Trouvez-vous qu’il y a un certain manque de soutien de la part de la presse et de l’opinion publique dans cette affaire ?
Bien évidemment, dans cette affaire comme dans toutes les autres. La preuve, personne n’a couvert mon bouquin en France alors que je suis l’une des plus médiatisées des lanceurs d’alerte. Je pensais pourtant qu’avec un livre préfacé par Julian Assange, cela pourrait faire parler. Mais, silence radio. Que ce soit Libération, Le Monde, Challenges, qui vous voulez, je n’ai pas été sollicitée. Seules BTLV et Russia Today m’ont sollicitée, alors qu’au même moment on était en train de réfléchir à une loi de protection des lanceurs d’alerte en Europe.
Comment expliquez-vous cela ?
C’est de la censure pure et simple. Ce qu’on révèle dérange. Ça veut bien dire qu’Assange est radioactif. Pourtant, d’engager ces actions contre lui n’empêche pas WikiLeaks de fonctionner. On l’a vu dernièrement avec les MacronLeaks, qui n’ont que très peu été relayés. On a l’impression qu’il n’y a qu’un seul plan donné et que tout le monde doit aller dans cette direction. Dès qu’on ose poser des questions, on est soupçonné. D’un côté, on me laisse crever de faim, et de l’autre on a Cahuzac qui ne va pas en prison. On ne veut pas d’autres Julian Assange ou Stéphanie Gibaud. On fait des exemples, avec de la torture psychologique et des assassinats, pour que rien ne change.

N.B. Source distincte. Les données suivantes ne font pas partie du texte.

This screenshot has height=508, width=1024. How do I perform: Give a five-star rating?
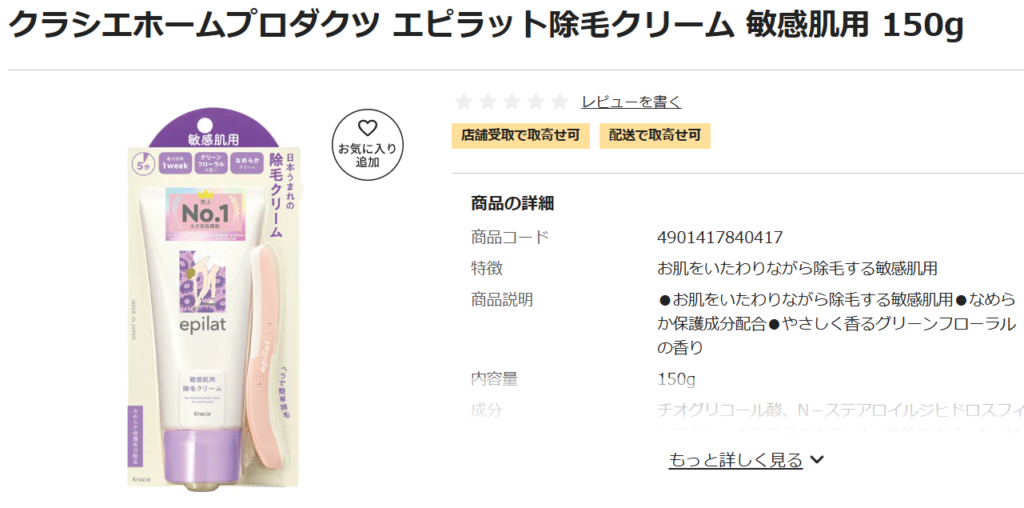[x=560, y=102]
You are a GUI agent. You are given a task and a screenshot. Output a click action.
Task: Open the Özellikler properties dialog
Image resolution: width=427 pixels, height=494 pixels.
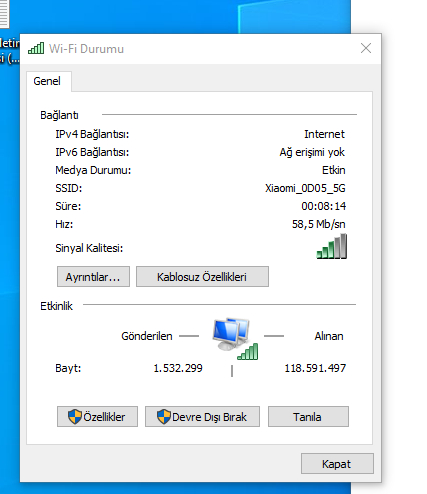click(x=97, y=416)
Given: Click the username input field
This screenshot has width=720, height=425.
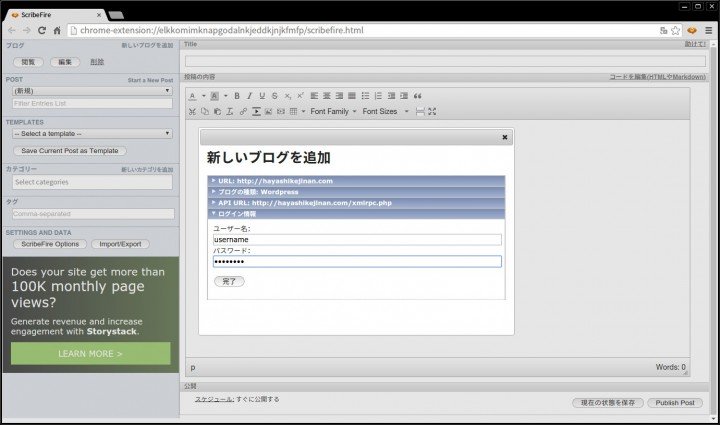Looking at the screenshot, I should [357, 240].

Que pensez-vous qu’il faille faire pour que les institutions se mobilisent Assange ?
J’incite déjà tous les journalistes à aller au meeting prévu ce samedi 13 avril à 18h30 devant les locaux du journal Le Monde à Paris. Il en va de la liberté d’expression et de la liberté de la presse. Le fait que des gens comme Assange ou moi soient ostracisés, ça veut bien dire qu’il y a un problème dans la liberté d’expression. J’incite aussi à lire mon livre sur les solutions et les préconisations que j’apporte pour donner une réponse à ce problème, afin que nous puissions changer à la fois de modèle économique, fiscal et sociétal pour aller dans le sens des générations futures. J’incite enfin les gens à aller chercher l’information, à aller vers les médias d’investigation indépendants, ceux qui donnent la véritable information.